Ce prodige remplit de soucis l’âme d’Ardjasp;

il demanda un dromadaire et se dirigea vers le désert; lui et ses intimes montés aussi sur des dromadaires partirent en menant leurs chevaux à la main;

il laissa l’armée sur le champ de bataille et prit avec ses grands la route de Khallakh.

Isfendiar poussa des cris, et sa voix faisait trembler les montagnes; il cria aux Iraniens:

Ne tenez pas vos épées dans vos mains sans vous en servir, faites-leur des fourreaux dans le cœur et avec le sang de vos ennemis, faites du pays de Touran une montagne de Karen.

Les braves, avides de vengeance, se raffermirent sur leurs étriers, et les armées se jetèrent l’une sur l’autre;

la terre, les pierres et l’herbe disparaissaient sous des torrents de sang qui faisaient tourner les moulins.

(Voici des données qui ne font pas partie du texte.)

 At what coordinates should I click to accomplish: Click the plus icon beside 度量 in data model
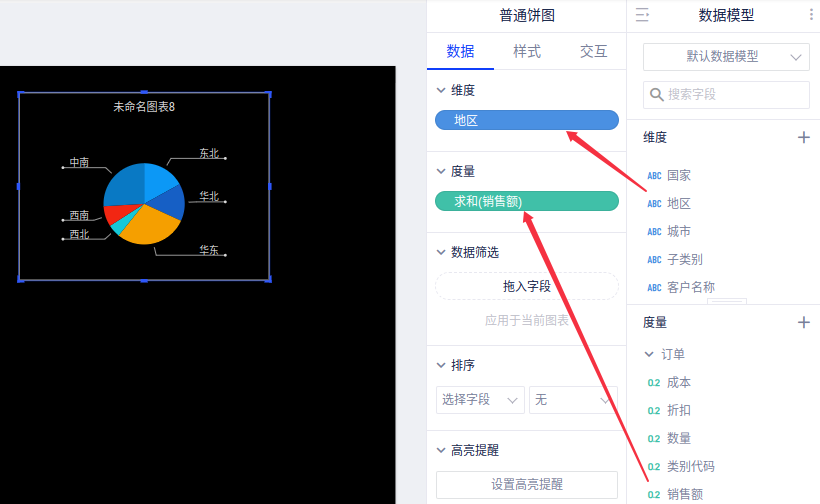click(803, 322)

Toute la plaine était jonchée de pieds, de têtes et de troncs dont les poitrines étaient fendues et dont les mains tenaient encore les épées;

les cavaliers s’élancèrent sur le champ de bataille, mais sans pouvoir ramasser toutes les parures qui le couvraient.

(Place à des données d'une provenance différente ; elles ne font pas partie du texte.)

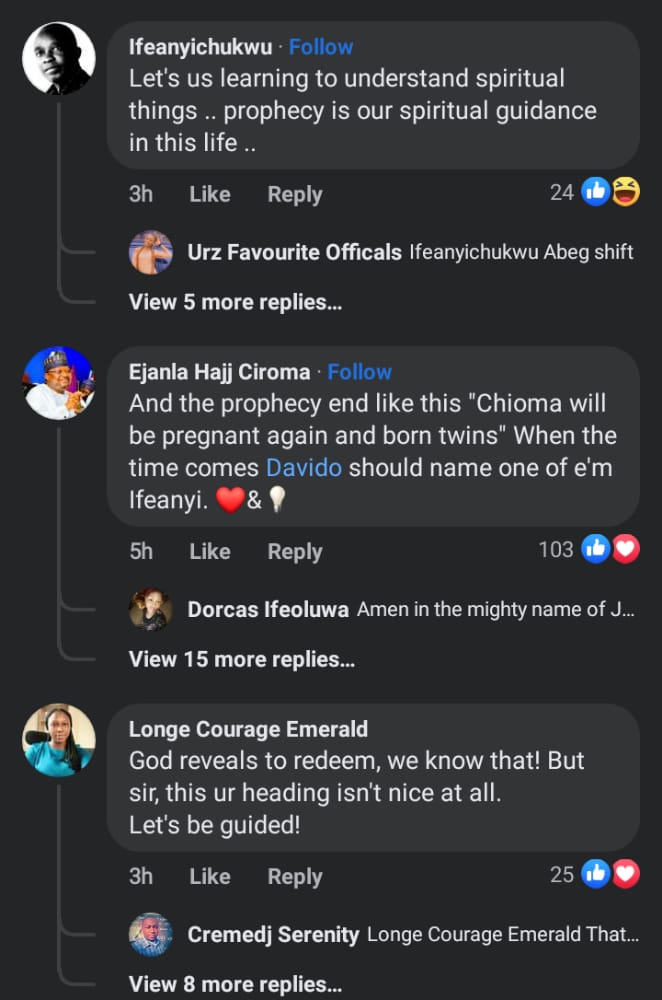Expand View 8 more replies
Viewport: 662px width, 1000px height.
coord(235,985)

Quand les Turcs apprirent qu’Ardjasp était parti, la peau se fendait sur leurs corps; ceux qui avaient des chevaux s’enfuirent, les autres jetèrent leurs casques et leurs cuirasses, et se rendirent auprès d’Isfendiar en poussant des cris de détresse, et leurs yeux versèrent des larmes comme les nuages du printemps.

Le héros leur accorda leur grâce, et de ce, moment ne tua plus personne.

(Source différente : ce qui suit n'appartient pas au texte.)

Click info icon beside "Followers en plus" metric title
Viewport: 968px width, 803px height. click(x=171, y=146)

Il imposa silence à son cœur sur le meurtre de son grand-père, et chargea un grand de la garde des Turcs.

Lui et son armée se rendirent auprès du roi, leurs poitrines, leurs épées et leurs casques d’or couverts de sang;

son épée était collée à sa main par le sang, sa poitrine et ses épaules étaient froissées par la cuirasse.

On trempa sa main et son épée dans du lait pour les séparer, on tira les flèches de sa cotte de mailles;

Ensuite ce héros, qui ambitionnait la possession du monde, se mit dans l’eau, se lava la tête et les membres, joyeux de cœur et sain de corps.

Il demanda un vêtement de deuil et se présenta devant le maitre de la justice et de la vérité, et Guschtasp et son fils restèrent respectueusement et en tremblant, pendant une semaine, devant Dieu, le très-saint, en adorant le Créateur, le dispensateur de la justice.

Le huitième jour Isfendiar se montra, et Kergsar s’approcha de son trône, désespérant dans son âme de la douce vie, et le corps tremblant de peur, comme la feuille du saule qu’agite le vent.

Il dit:

Ô roi! cette assemblée ne te saura pas gré de ma mort.

Je serai ton esclave, je me tiendrai derrière toi, je te servirai toujours de guide pour la fortune, j’amoindrirai chaque malheur qui peut t’arriver, je te conduirai au château d’airain.

Isfendiar ordonna qu’on le reconduisit à ses tentes, les mains et les pieds liés.

Ensuite il se rendit au camp qui avait appartenu à Ardjasp, le meurtrier de Lohrasp; il distribua les choses précieuses qui s’y trouvaient, et en para les cavaliers et les fantassins; il mit à mort, parmi les Turcs qu’il avait emmenés prisonniers, ceux qui avaient fait du mal à son armée.